#### Provided records ####

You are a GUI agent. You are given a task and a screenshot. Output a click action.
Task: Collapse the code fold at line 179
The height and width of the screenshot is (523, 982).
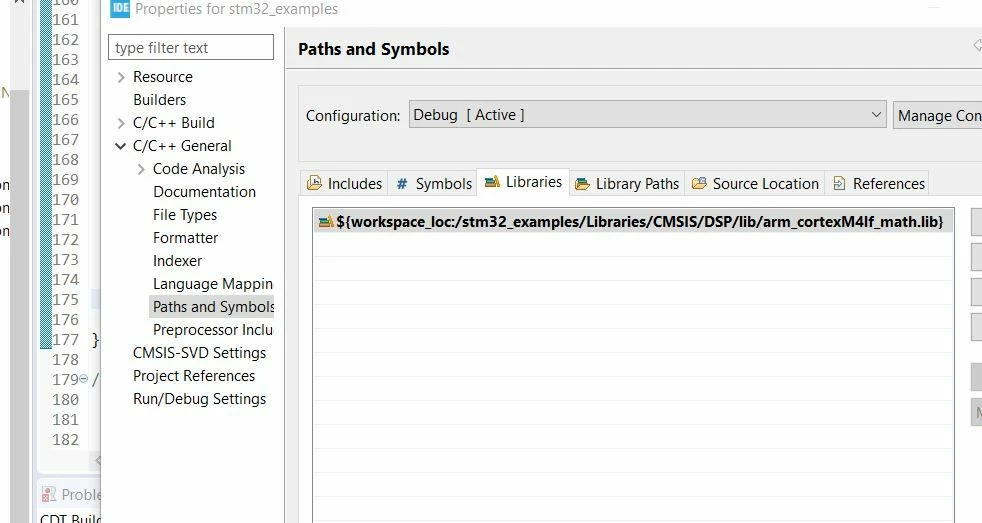(x=83, y=379)
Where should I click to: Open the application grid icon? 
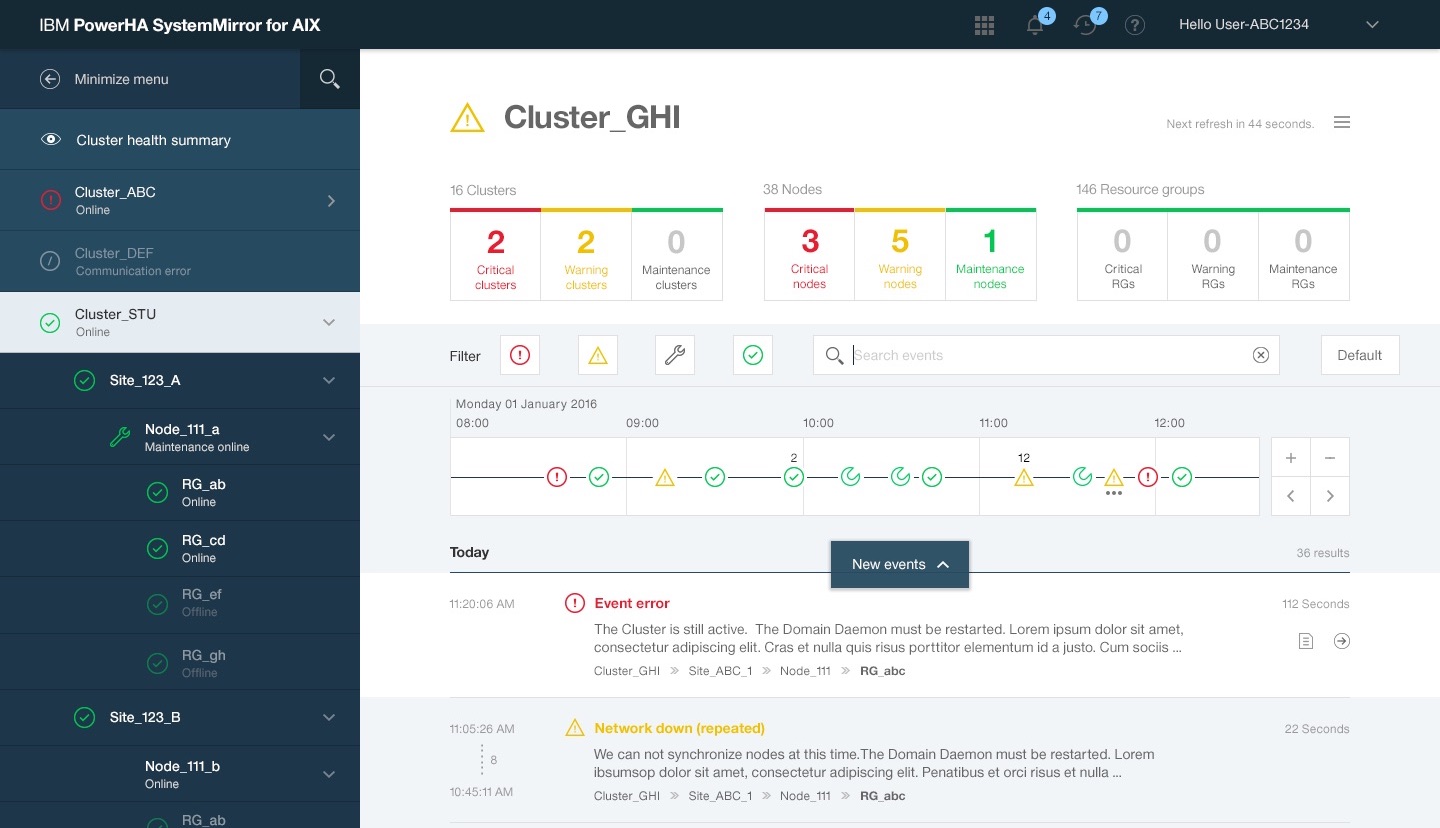point(984,25)
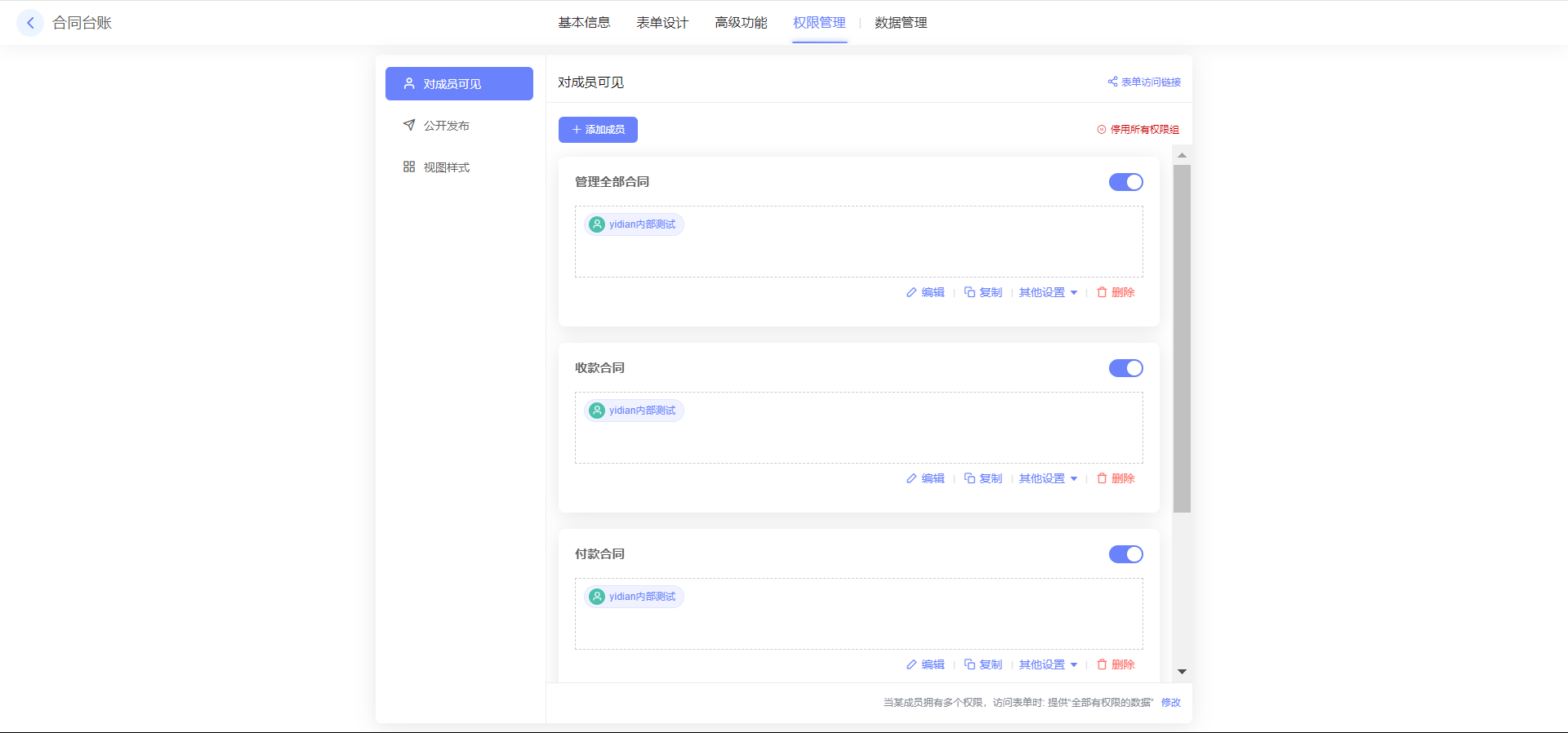
Task: Turn off the 收款合同 toggle switch
Action: coord(1125,368)
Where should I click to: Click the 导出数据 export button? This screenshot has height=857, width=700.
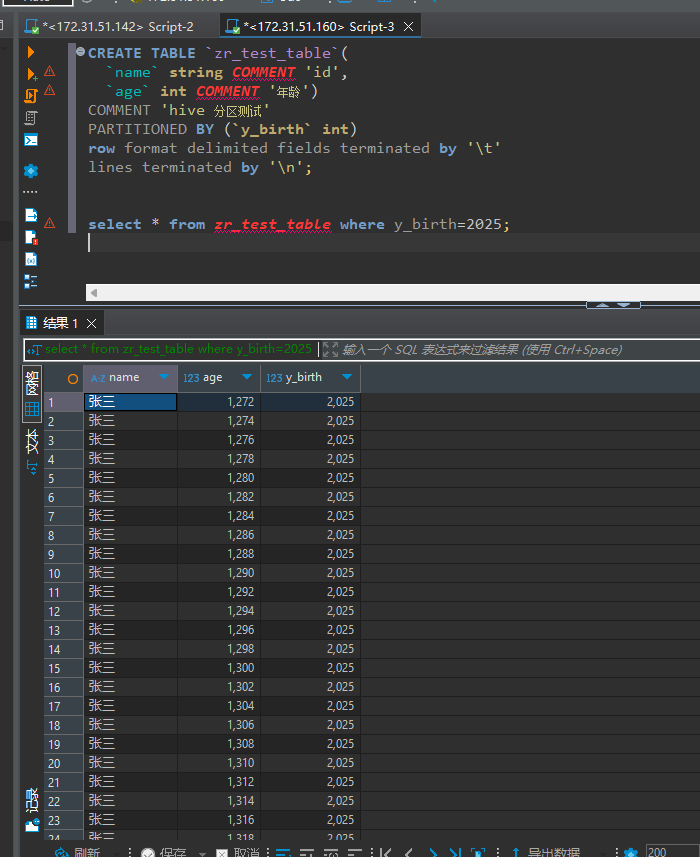pos(553,852)
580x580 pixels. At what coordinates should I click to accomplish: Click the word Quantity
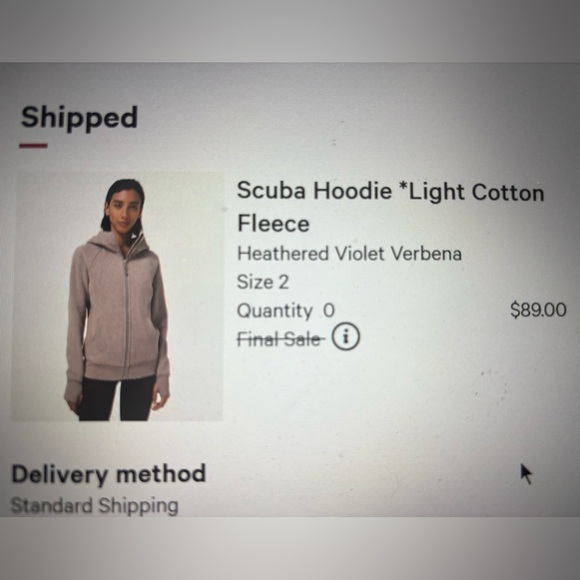pyautogui.click(x=274, y=311)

####

Your instructions
Once the pictures are set aside, give every line above again without alteration.

Answer area
You are a GUI agent. You are given a task and a screenshot. Output a click action.
Task: Collapse the code fold at line 179
The height and width of the screenshot is (523, 982).
(x=83, y=379)
Where should I click to: Open the application grid icon? 
point(984,25)
Task: Turn off the 收款合同 toggle switch
Action: coord(1125,368)
Where should I click to: Click the 导出数据 export button? This screenshot has height=857, width=700.
pos(553,852)
580x580 pixels. At what coordinates should I click to accomplish: Click the word Quantity
pyautogui.click(x=274, y=311)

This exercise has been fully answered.